En estos días de recortes en educación, paqué tanta educación tanta educación, a mí me ha apetecido hablarles del inventor más prolífico de la historia de la ciencia española: Leonardo Torres Quevedo. Seguro que todos ustedes, amables lectores, lo conocen desde el colegio porque en un país con una educación por encima de nuestras posibilidades debe ser de estudio obligado, pero yo es que ni me enteré, lo he descubierto hace cuatro días.

Sobre la biografía de Torres Quevedo (Cantabria 1852 – Madrid 1936) no me extenderé, pueden consultar aquí. Solo quiero resaltar su etapa de formación fuera de España y que viviera de las rentas de una considerable fortuna durante toda su vida, lo que le permitía tener tiempo y dinero propio para sus investigaciones. Solo así se explica su dedicación a la ciencia en un país como España, cuyo slogan más acertado (más que el Spain is different) sería la sentencia de Unamuno: ¡que inventen ellos! Y seguimos perseverando en la actitud, aunque ahora somos más rebuscados: formamos a los jóvenes en universidades españolas, los exportamos a golpe de paro para que una vez inventen cosas podamos comprar la tecnología a Alemania por un pastón. Brillante. Ah, coño, ahora entiendo lo de los recortes (a veces me cuesta).

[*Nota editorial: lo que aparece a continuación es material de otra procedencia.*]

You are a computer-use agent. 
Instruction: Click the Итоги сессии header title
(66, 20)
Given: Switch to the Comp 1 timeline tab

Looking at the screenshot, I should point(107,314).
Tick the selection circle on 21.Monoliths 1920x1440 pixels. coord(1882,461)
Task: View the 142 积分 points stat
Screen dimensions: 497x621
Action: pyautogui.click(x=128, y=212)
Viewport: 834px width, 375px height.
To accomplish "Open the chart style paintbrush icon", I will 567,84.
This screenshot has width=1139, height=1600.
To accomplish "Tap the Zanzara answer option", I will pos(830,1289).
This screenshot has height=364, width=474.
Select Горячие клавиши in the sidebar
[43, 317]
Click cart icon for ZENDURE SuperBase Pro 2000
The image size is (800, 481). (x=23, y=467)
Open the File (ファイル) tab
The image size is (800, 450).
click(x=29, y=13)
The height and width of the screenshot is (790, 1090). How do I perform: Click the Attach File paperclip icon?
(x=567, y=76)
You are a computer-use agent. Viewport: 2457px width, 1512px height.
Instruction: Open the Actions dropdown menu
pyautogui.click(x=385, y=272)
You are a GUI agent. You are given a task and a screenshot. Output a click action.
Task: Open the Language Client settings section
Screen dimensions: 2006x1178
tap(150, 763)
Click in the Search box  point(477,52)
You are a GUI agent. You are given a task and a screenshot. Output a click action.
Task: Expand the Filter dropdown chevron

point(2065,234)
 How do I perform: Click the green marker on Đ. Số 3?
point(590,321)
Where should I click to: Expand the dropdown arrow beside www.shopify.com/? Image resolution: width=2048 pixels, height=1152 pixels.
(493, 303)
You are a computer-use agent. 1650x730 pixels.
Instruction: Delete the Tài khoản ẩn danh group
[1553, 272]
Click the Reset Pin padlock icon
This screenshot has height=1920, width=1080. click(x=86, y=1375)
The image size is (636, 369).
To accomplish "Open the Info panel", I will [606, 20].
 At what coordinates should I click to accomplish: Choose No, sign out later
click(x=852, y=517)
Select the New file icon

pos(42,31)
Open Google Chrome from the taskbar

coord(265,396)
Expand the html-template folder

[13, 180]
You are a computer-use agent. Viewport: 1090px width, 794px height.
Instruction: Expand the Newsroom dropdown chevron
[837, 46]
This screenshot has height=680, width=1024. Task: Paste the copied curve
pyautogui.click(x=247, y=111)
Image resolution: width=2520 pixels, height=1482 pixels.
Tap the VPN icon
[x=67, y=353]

Pero sigamos con nuestro Leonardo. En 1901, ya instalado en Madrid, pone en marcha el laboratorio de Mecánica Aplicada, que se llamaría más tarde de Automática, ese mismo año ingresa en la Academia de Ciencias y en 1920 en la RAE. Con esto quiero decir que reconocimiento en vida tuvo, aunque por aquel entonces, un país analfabeto ignoraba todo lo que no fuera el duelo entre Joselito y Belmonte. Ahora los cosas han cambiado mucho: no son toreros y se llaman Messi y Ronaldo. Cosas de la modernidad.